**Exercise objective**.
Return the lines from the one containing "The width and" through the one containing "will tap(1010, 76).", inclusive, reproduced verbatim.

**Information shown**.
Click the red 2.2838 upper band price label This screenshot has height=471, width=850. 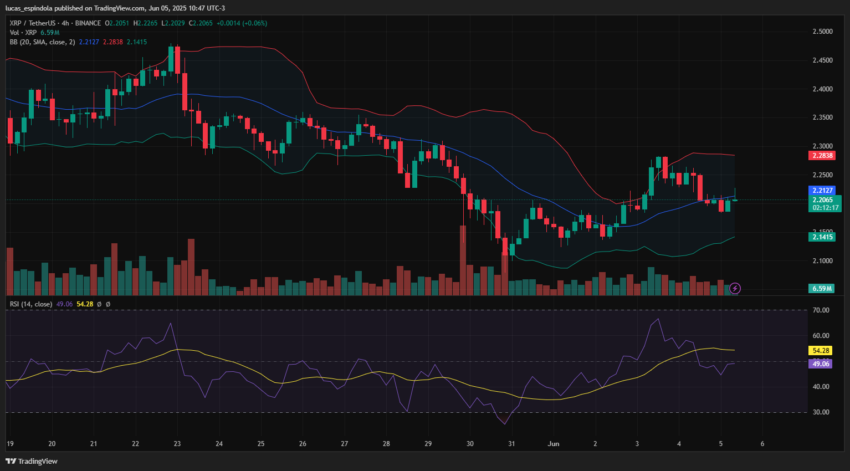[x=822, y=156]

==

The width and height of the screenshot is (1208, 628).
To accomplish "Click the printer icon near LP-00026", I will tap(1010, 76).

---

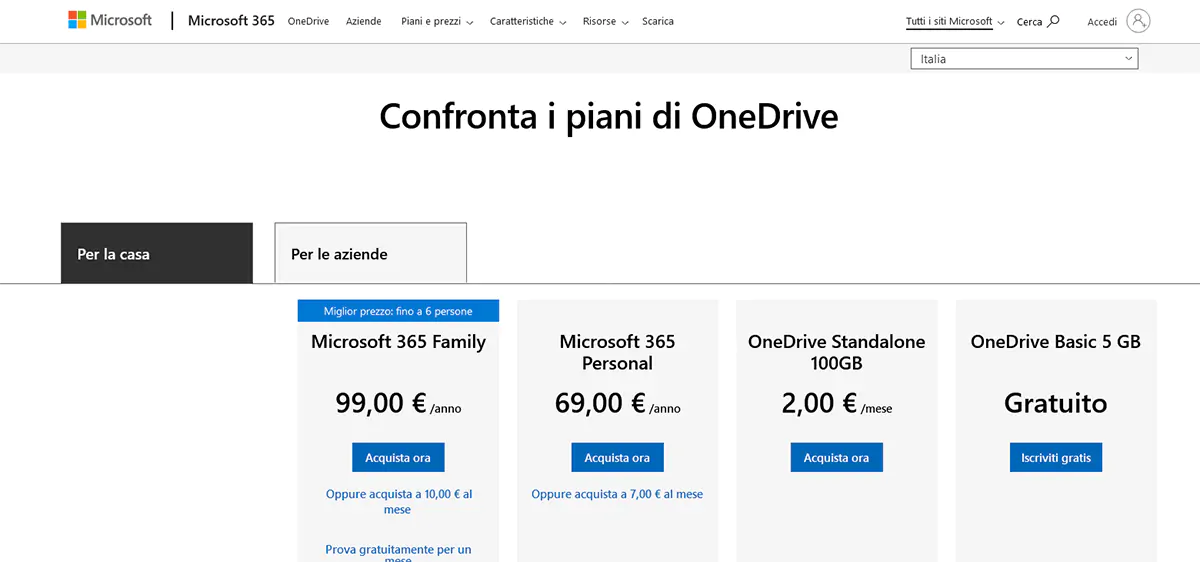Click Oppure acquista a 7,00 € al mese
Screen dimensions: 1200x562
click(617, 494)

**Answer in full**.
The width and height of the screenshot is (1208, 628).
To accomplish "Click the printer icon near LP-00026", I will tap(1010, 76).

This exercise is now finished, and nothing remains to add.